United States District Court, W.D. Pennsylvania

January 20, 2017


          OPINION AND ORDER [1]

          Susan Paradise Baxter United States Magistrate Judge.


         A. Relevant Procedural and Factual History

         On January 16, 2015, Plaintiff, Jermall E. Johnson, an inmate incarcerated at the State Correctional Institution at Camp Hill, Pennsylvania, initiated this civil rights action by filing a pro se complaint, pursuant to 42 U.S.C. § 1983, against Defendants Erie Police Department (“EPD”) and EPD Officer Steven DeLuca. In his pro se complaint, Plaintiff alleged that, on June 28, 2014, Defendant Deluca used excessive force against him in violation of his Fourth Amendment rights, and that Defendant EPD “failed to address” him after he filed a complaint against Defendant DeLuca.

         On June 17, 2015, Defendants filed a motion to dismiss, arguing that Plaintiff's claims against them should be dismissed because Plaintiff failed to state a claim upon which relief may be granted. [ECF No. 7]. On August 26, 2015, Defendants filed an addendum to their motion to dismiss, to which they attached as an exhibit the docket from Plaintiff's underlying criminal case, which indicates that he was found guilty, following a non-jury trial, of (1) possession of a firearm with an altered manufacturer's number; (2) possession of a firearm by a prohibited person; (3) carrying a firearm without a license; (4) possession of marijuana; and (5) possession of drug paraphernalia.[2] [ECF No. 16-1 at 4-5]. In response, Plaintiff filed a “motion of response in opposition, ” to which he attached an “affidavit of claim” that provides further details of his claims. [ECF Nos. 12 and 12-1, respectively]. In the affidavit, Plaintiff avers:

On or about 6-28-14 at approximately 0155 HRs, the Defendant “Officer Steven DeLuca” was involved in an incident involving an assault at a tavern, “Cramers Bar” on the 800 Block of East Ave.
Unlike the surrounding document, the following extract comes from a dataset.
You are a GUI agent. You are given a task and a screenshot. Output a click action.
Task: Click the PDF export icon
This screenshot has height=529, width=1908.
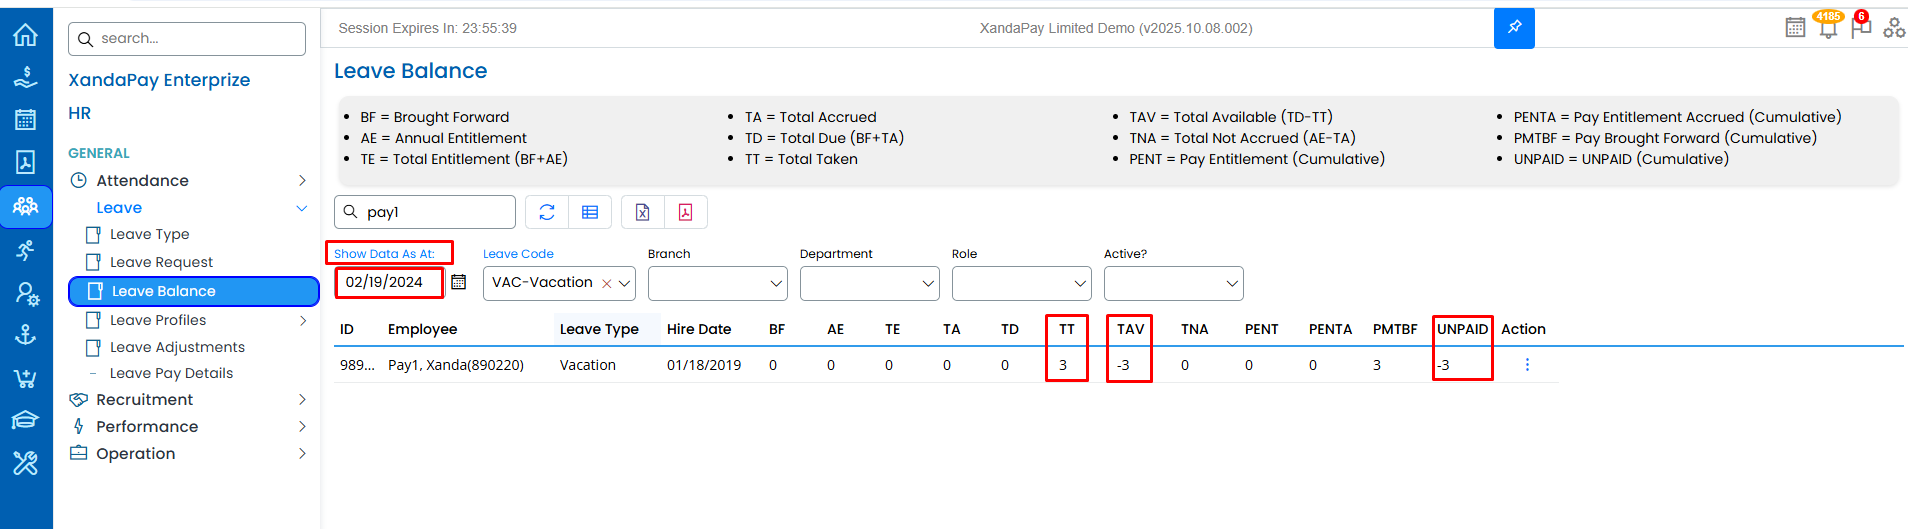tap(685, 212)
The Defendant did brandish his duty weapon and did point it directly at the Plaintiff. The Defendant then gave the Plaintiff one single vulgar command to “Get on the f*cking ground, ” and before the Plaintiff was giving [sic] the opportunity to respond or obey that command, and while Plaintiff's hands were in the air, in a surrenderance [sic] stance, the Defendant “Officer Steven DeLuca of the Erie Police Department” then took his booted foot and kicked the Plaintiff in the abdomen/groin area. The Defendant then forcefully struck the Plaintiff above his left eye with a metal flashlight, assaulted, and then forcefully wrestled the Plaintiff to the ground, only before re-brandishing his duty weapon and giving the Plaintiff another vulgar command to, “turn around and put your f*cking hands on your car, ” in which this time the Plaintiff was allotted enough time to obey the Defendant's command.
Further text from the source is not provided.